#### What is expected
Would you give the listing again exactly, without its images?

*** Opening of Entries provided ***

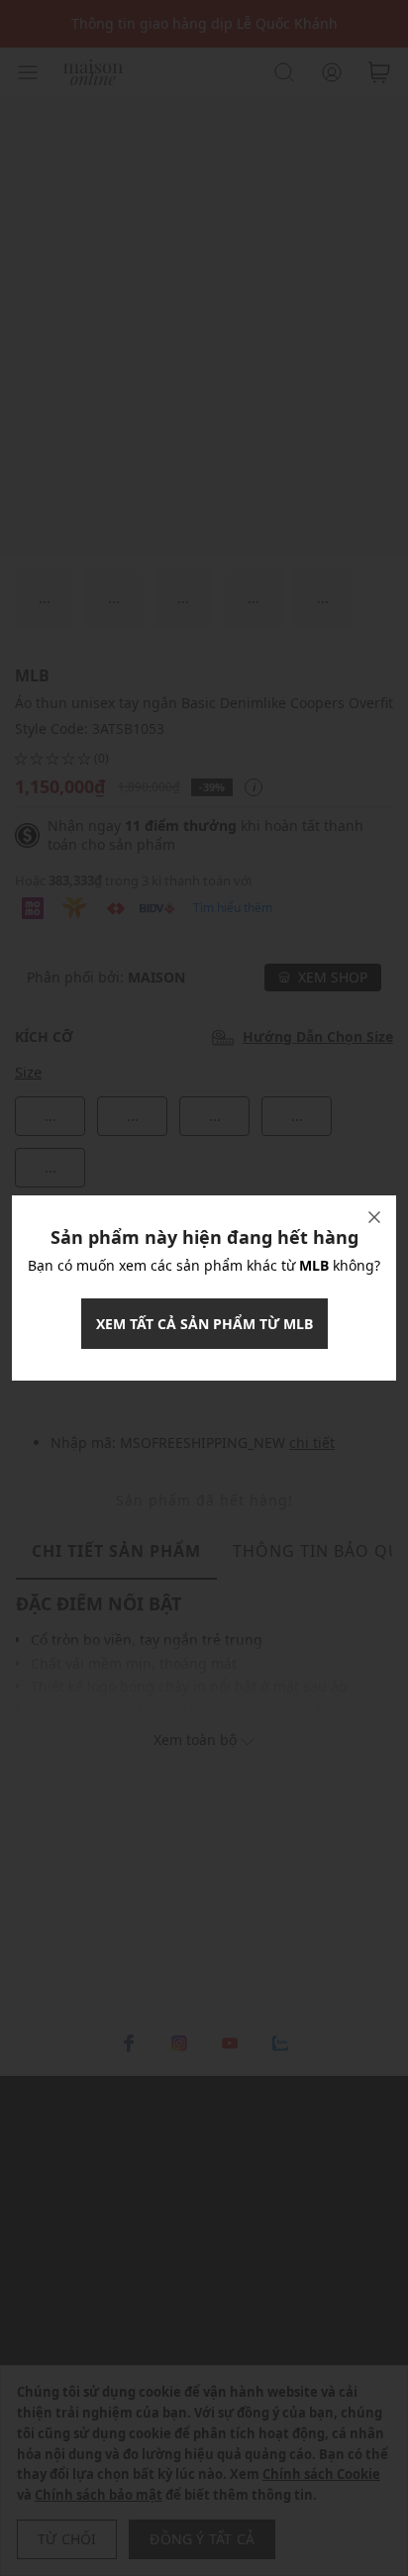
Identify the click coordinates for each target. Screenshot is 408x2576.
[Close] (374, 1217)
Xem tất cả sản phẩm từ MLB (204, 1323)
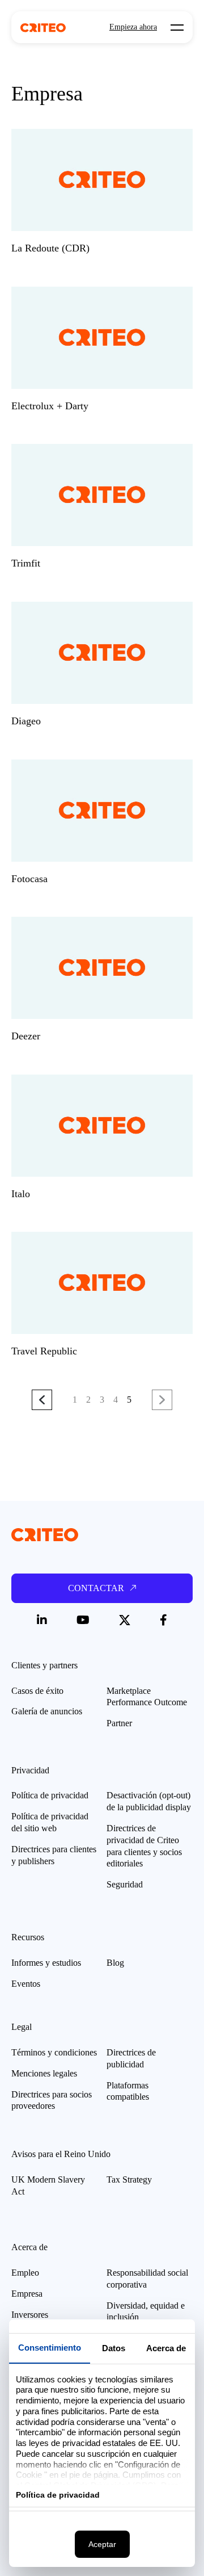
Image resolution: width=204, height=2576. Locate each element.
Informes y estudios (46, 1962)
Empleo (25, 2272)
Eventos (25, 1983)
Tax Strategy (129, 2179)
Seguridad (125, 1884)
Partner (119, 1723)
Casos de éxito (37, 1691)
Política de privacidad (49, 1795)
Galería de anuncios (46, 1711)
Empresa (26, 2293)
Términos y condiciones (54, 2052)
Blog (115, 1962)
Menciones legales (44, 2073)
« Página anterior (42, 1399)
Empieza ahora (133, 27)
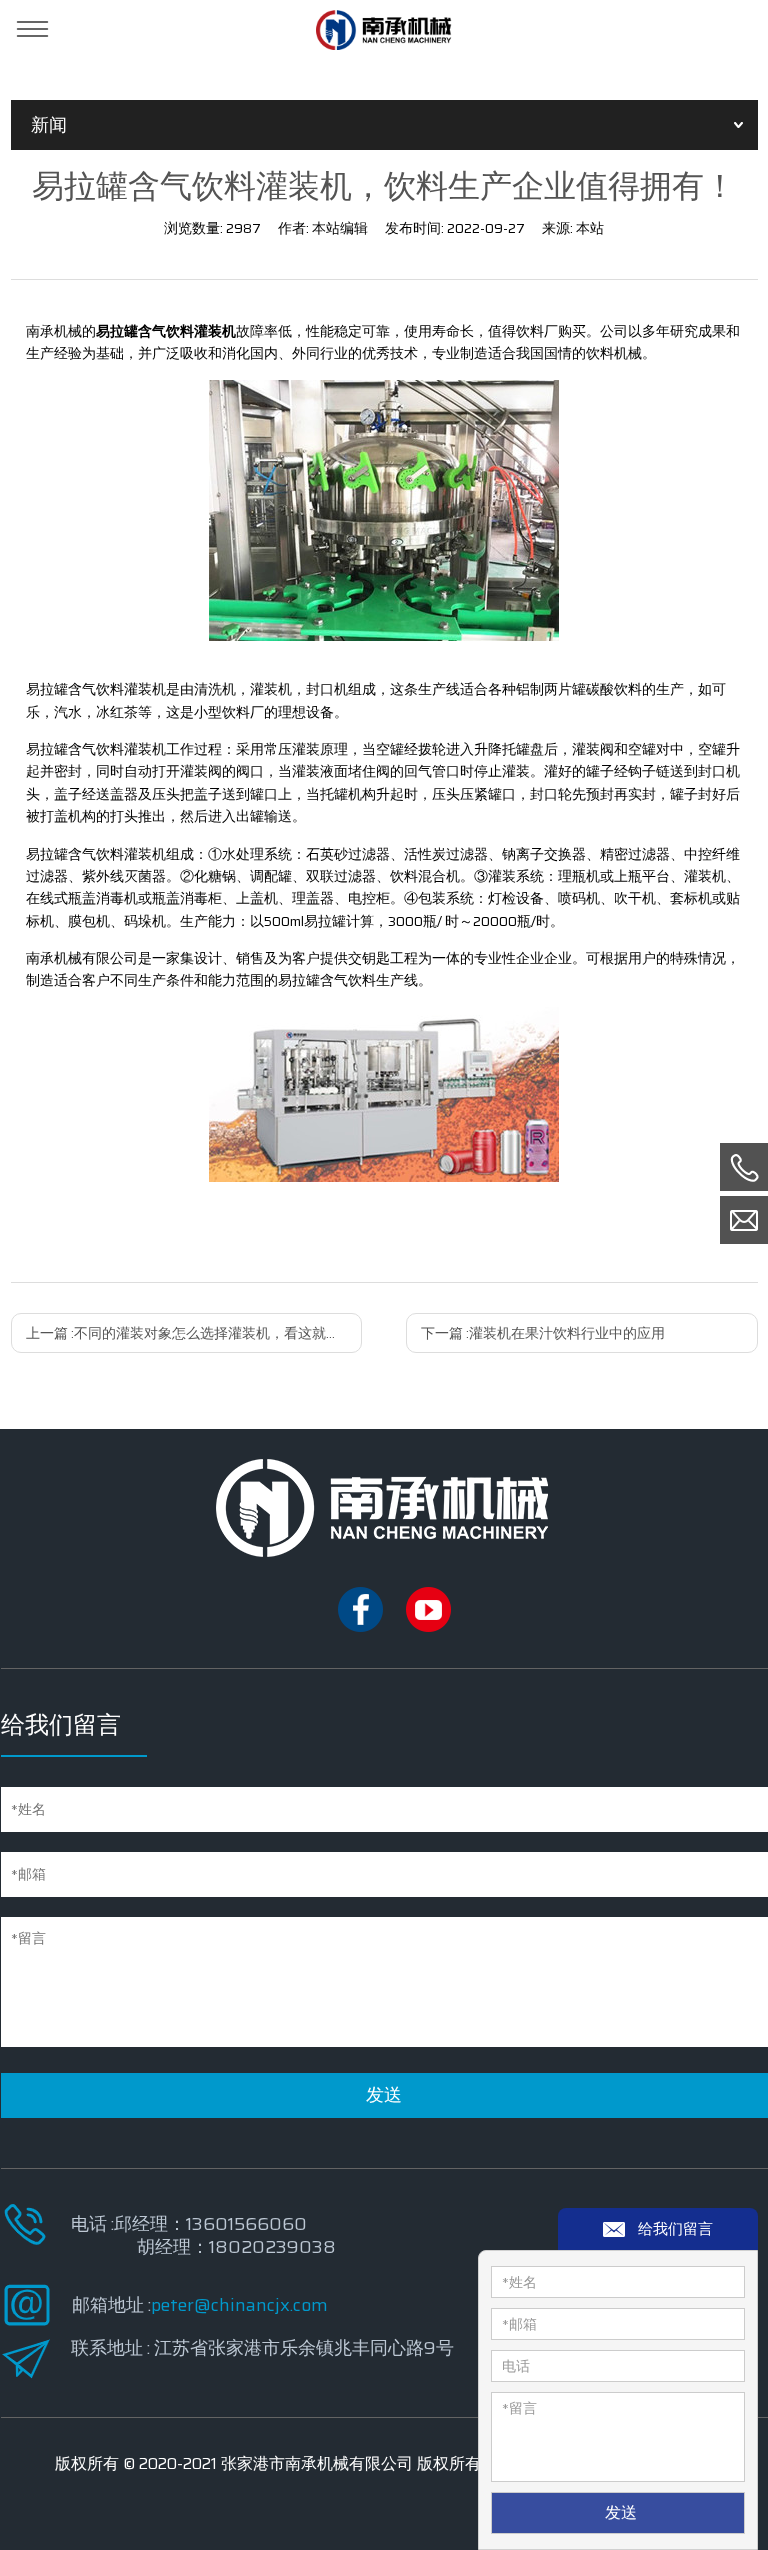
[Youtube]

*** Close of Entries provided ***

#### Answer to this exercise
Identify the click coordinates for each target. Screenshot is 408x2576.
[Close] (374, 1217)
Xem tất cả sản phẩm từ MLB (204, 1323)
Image resolution: width=204, height=2576. Locate each element.
Informes y estudios (46, 1962)
Empleo (25, 2272)
Eventos (25, 1983)
Tax Strategy (129, 2179)
Seguridad (125, 1884)
Partner (119, 1723)
Casos de éxito (37, 1691)
Política de privacidad (49, 1795)
Galería de anuncios (46, 1711)
Empresa (26, 2293)
Términos y condiciones (54, 2052)
Blog (115, 1962)
Menciones legales (44, 2073)
« Página anterior (42, 1399)
Empieza ahora (133, 27)
[Youtube]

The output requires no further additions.